**Your task:** Please write out the stretch from the start of the records through the line containing "click(116, 83)" again, swapping "wrench" for "gear" and leaving everything else unchanged.

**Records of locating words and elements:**

------------------------------------------------------------------------

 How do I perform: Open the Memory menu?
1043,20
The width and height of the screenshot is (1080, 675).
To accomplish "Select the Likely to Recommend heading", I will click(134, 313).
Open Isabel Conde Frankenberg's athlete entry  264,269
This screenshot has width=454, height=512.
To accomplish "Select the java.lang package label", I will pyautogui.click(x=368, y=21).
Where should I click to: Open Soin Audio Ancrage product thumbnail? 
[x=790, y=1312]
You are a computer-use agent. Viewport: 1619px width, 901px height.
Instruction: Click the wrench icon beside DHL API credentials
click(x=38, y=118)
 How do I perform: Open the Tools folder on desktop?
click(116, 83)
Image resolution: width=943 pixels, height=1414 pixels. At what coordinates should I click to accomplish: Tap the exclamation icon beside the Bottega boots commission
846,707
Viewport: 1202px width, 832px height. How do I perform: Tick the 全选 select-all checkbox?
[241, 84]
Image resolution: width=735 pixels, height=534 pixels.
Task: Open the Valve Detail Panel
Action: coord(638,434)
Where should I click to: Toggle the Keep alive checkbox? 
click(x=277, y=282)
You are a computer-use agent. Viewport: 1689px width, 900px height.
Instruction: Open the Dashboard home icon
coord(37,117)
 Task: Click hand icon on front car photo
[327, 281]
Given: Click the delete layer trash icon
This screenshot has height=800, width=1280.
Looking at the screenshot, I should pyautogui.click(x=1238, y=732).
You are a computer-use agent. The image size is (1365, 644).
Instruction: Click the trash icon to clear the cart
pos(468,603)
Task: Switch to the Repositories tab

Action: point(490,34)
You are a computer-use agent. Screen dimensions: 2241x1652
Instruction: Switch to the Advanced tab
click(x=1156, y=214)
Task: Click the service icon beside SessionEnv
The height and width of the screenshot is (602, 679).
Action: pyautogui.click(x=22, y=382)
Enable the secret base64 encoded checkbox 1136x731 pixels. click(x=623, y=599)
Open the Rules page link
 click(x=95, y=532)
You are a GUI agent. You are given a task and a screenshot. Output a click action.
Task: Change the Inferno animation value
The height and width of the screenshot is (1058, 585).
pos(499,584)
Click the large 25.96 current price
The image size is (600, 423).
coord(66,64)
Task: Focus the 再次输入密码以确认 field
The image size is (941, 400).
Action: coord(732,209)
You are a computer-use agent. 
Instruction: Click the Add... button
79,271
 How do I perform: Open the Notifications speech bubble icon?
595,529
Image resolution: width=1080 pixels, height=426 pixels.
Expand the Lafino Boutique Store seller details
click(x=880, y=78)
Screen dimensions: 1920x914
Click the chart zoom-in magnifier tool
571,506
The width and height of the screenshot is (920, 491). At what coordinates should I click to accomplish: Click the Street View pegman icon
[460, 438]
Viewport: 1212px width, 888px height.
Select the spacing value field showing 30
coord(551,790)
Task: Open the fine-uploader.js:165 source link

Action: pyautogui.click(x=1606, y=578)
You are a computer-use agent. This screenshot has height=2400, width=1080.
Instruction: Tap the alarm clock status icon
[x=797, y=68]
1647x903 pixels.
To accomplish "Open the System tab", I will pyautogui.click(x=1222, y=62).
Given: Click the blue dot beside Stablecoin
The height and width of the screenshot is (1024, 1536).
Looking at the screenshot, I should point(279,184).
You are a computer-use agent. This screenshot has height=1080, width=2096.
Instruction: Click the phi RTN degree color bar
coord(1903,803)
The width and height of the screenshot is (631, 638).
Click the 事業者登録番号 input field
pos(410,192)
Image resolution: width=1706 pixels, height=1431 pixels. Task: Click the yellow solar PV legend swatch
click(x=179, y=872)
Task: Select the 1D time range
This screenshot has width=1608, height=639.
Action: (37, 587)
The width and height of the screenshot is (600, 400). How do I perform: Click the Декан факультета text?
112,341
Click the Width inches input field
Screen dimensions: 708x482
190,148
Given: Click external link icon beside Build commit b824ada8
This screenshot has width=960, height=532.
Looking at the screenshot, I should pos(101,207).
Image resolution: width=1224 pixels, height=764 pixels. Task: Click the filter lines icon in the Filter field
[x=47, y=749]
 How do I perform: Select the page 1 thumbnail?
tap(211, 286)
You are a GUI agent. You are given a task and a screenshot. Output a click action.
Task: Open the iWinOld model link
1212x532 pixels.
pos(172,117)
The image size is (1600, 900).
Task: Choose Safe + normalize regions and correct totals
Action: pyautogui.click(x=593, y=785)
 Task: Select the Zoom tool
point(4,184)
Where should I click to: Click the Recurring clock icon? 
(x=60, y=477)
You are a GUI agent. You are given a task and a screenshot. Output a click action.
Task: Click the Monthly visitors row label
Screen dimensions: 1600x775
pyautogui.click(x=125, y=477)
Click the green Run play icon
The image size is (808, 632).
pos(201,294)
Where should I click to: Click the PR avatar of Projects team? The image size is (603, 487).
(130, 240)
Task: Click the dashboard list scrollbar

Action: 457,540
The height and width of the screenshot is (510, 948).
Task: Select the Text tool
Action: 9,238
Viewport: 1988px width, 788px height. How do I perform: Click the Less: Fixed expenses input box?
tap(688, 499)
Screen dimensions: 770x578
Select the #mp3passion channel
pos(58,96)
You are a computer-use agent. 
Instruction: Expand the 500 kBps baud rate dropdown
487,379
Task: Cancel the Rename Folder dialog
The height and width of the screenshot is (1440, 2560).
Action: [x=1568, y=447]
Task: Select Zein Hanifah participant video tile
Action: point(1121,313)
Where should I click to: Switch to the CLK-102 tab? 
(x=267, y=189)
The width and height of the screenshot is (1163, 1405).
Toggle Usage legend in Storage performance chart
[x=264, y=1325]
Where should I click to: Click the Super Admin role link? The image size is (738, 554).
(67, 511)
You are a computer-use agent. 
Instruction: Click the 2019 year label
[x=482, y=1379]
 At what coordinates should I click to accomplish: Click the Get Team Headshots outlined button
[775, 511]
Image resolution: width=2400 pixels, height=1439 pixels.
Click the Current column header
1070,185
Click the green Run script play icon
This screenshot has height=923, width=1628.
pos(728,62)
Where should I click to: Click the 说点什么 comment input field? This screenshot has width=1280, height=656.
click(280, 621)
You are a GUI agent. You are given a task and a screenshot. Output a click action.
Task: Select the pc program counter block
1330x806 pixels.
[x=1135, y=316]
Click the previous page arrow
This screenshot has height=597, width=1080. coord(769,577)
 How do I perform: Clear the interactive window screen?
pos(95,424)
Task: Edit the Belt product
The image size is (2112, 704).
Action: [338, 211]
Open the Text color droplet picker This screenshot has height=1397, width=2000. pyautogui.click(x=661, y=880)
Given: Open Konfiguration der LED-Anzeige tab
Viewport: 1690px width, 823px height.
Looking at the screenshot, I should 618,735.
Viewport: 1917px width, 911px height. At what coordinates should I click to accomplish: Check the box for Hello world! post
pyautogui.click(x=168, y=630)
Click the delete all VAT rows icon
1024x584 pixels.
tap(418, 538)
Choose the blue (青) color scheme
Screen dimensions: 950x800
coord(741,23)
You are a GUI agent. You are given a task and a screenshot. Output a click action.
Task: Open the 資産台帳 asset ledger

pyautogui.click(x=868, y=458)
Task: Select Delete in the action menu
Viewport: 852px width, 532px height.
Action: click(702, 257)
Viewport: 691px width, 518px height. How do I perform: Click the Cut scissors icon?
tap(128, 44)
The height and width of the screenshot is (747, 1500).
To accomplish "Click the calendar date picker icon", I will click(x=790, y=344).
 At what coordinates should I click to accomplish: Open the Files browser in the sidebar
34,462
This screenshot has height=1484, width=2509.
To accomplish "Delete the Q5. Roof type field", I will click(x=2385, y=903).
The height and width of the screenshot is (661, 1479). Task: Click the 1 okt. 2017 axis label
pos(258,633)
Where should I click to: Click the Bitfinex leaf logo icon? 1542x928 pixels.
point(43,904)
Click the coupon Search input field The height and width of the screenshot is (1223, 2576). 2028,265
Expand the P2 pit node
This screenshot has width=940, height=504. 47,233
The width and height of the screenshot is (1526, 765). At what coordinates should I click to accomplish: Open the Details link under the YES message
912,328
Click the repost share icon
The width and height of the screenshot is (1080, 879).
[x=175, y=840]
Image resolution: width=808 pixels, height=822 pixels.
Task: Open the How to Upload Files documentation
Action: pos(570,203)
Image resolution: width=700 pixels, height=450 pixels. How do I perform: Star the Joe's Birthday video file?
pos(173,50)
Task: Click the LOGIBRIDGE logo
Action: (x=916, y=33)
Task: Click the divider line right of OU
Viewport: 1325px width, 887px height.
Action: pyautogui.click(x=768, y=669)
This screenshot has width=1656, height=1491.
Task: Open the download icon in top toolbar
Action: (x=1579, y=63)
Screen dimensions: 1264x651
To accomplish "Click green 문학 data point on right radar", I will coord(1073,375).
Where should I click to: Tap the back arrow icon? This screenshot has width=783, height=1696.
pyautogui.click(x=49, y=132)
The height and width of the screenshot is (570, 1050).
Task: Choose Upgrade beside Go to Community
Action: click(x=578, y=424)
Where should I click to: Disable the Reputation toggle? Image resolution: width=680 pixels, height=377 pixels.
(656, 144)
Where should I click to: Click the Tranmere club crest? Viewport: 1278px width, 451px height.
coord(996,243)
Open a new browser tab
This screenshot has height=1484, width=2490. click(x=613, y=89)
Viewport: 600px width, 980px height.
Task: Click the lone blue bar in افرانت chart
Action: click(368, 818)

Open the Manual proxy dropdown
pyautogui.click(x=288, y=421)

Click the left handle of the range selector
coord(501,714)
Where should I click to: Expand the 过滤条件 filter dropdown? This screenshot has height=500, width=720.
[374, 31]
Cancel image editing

------------------------------------------------------------------------

**The reply:**
 How do I perform: Open the Memory menu?
1043,20
The width and height of the screenshot is (1080, 675).
To accomplish "Select the Likely to Recommend heading", I will click(134, 313).
Open Isabel Conde Frankenberg's athlete entry  264,269
This screenshot has width=454, height=512.
To accomplish "Select the java.lang package label", I will pyautogui.click(x=368, y=21).
Where should I click to: Open Soin Audio Ancrage product thumbnail? 
[x=790, y=1312]
You are a computer-use agent. Viewport: 1619px width, 901px height.
Instruction: Click the gear icon beside DHL API credentials
click(x=38, y=118)
 How do I perform: Open the Tools folder on desktop?
click(116, 83)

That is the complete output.